**Data for this task**.
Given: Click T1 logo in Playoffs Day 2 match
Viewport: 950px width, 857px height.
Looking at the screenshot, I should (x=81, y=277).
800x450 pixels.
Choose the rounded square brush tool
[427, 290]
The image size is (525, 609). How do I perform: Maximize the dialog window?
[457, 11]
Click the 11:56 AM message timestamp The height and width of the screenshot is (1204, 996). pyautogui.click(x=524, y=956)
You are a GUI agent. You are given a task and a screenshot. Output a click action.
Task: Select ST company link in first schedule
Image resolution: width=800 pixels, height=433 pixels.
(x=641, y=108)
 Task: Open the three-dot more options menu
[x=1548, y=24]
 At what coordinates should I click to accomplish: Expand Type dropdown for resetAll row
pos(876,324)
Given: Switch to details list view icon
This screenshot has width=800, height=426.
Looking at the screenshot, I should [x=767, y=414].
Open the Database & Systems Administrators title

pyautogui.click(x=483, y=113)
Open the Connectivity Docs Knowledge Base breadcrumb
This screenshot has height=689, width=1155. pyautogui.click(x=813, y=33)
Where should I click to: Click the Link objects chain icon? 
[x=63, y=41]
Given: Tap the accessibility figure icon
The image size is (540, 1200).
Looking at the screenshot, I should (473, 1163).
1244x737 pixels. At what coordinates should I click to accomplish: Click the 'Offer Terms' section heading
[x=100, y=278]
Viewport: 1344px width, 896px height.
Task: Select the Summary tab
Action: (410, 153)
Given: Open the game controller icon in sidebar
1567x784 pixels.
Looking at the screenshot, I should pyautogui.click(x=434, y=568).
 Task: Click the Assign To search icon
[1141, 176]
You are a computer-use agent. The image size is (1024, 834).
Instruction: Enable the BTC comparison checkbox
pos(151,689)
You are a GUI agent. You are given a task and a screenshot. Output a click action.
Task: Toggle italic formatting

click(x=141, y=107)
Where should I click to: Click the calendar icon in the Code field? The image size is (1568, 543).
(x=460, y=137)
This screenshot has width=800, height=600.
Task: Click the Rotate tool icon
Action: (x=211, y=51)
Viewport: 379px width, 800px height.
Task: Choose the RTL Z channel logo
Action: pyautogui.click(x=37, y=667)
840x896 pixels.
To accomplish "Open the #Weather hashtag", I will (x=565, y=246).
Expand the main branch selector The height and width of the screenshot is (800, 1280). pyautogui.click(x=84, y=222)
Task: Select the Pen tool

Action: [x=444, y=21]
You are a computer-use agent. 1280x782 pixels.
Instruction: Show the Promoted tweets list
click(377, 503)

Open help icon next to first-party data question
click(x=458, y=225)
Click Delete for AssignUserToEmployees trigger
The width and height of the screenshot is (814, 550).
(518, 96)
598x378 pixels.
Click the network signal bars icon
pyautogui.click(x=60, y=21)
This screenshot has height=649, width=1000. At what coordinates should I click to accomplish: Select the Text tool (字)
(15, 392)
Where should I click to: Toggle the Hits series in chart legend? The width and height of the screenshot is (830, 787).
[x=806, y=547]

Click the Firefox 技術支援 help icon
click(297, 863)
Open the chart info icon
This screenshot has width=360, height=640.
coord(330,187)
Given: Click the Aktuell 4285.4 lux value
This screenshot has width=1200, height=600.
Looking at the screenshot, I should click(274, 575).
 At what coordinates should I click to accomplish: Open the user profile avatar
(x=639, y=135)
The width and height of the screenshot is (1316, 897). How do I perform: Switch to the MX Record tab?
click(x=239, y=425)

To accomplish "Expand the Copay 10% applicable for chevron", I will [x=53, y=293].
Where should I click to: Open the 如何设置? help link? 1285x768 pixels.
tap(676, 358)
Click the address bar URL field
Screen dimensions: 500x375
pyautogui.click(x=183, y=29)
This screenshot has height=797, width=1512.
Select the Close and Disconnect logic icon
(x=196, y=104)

**Exercise objective**.
Print exactly the lines above from the one with "Image resolution: width=800" to the one with "Given: Switch to details list view icon", including both.

**Expected answer**.
Image resolution: width=800 pixels, height=433 pixels.
(x=641, y=108)
 Task: Open the three-dot more options menu
[x=1548, y=24]
 At what coordinates should I click to accomplish: Expand Type dropdown for resetAll row
pos(876,324)
Given: Switch to details list view icon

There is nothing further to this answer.